As Rune points out, the idea that “the rich are taxed too highly” needs fleshing out. Too highly for what? Too highly to be efficient? Almost certainly. Government spending is almost always less efficiently allocated than private sector spending. Too highly to allow a large gap between rich and poor? Obviously not, since rich people do not sit still and allow their wealth to be taxes away. If they did, it would be worse for everyone, since motivation towards innovation and efficiency would be reduced, and lead to a slow-down or elimination of increases in real wealth.

The notion that “there is a big gap between rich and poor, and it is because the rich are stealing from the poor” drives much of the “tax system based on envy” beloved of many liberals. The first phrase of that is an observed fact, the second is an assumption not borne out by the facts.

Regards,
Shodan

Sure, but the test is a multiple choice, not essay. I could write up all the things that I think the government wastes money on, but that wasn’t the question. I stongly agree that the rich are too highly taxed. Just like I strongly agree that just about everybody who works in this country is too highly taxed.

If the question was worded like this:

The rich are too highly taxed, compared with everyone else.

Then I would see it being closer to your second point. But, as it’s written it seems like both points apply equally to me.

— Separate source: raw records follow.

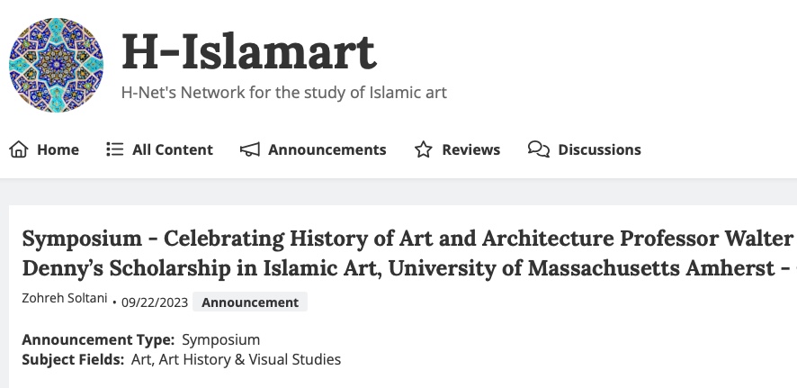The image size is (797, 388).
Task: Open the Reviews menu text
Action: pos(470,149)
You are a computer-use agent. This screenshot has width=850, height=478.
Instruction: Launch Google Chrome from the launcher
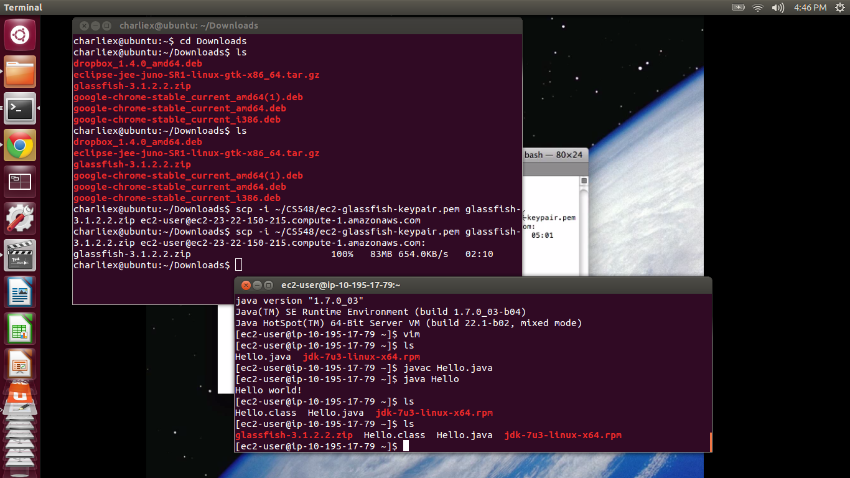click(20, 144)
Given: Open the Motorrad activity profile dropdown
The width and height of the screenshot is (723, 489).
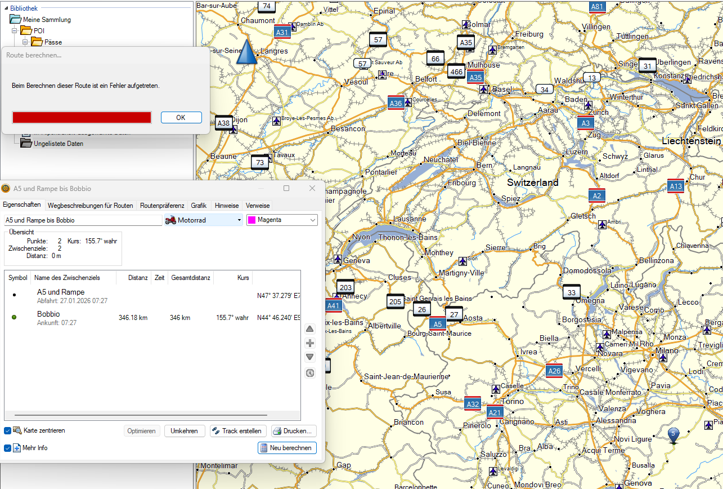Looking at the screenshot, I should pos(203,220).
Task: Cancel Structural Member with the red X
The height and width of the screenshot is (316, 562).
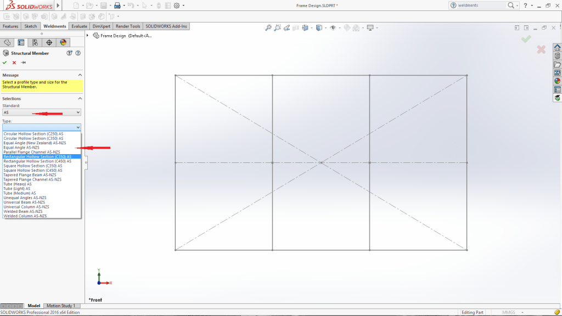Action: pyautogui.click(x=14, y=63)
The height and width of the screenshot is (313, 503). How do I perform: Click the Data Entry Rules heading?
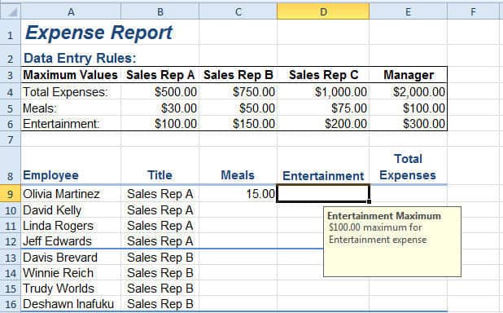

You’re looking at just income taxes. I’m talking about everything.

The 33% of income tax you mention doesn’t include payroll taxes (plus the other half of payroll taxes that the employer pays which is passed on to workers). There is also property taxes. (Rich people tend to own lots of property.) Cars, boats, etc are all taxed. I pay only $30 a year on my 1995 Ford Explorer, but I bet Jerry Seinfeld pays a pretty penny on his private garage in Manhattan full of expensive sportscars. Also, you have state taxes, depending on where you live. Then there is capital gains taxes on stocks and interest. Oh, and don’t forget gasoline taxes paid while topping off the tanks on the yacht!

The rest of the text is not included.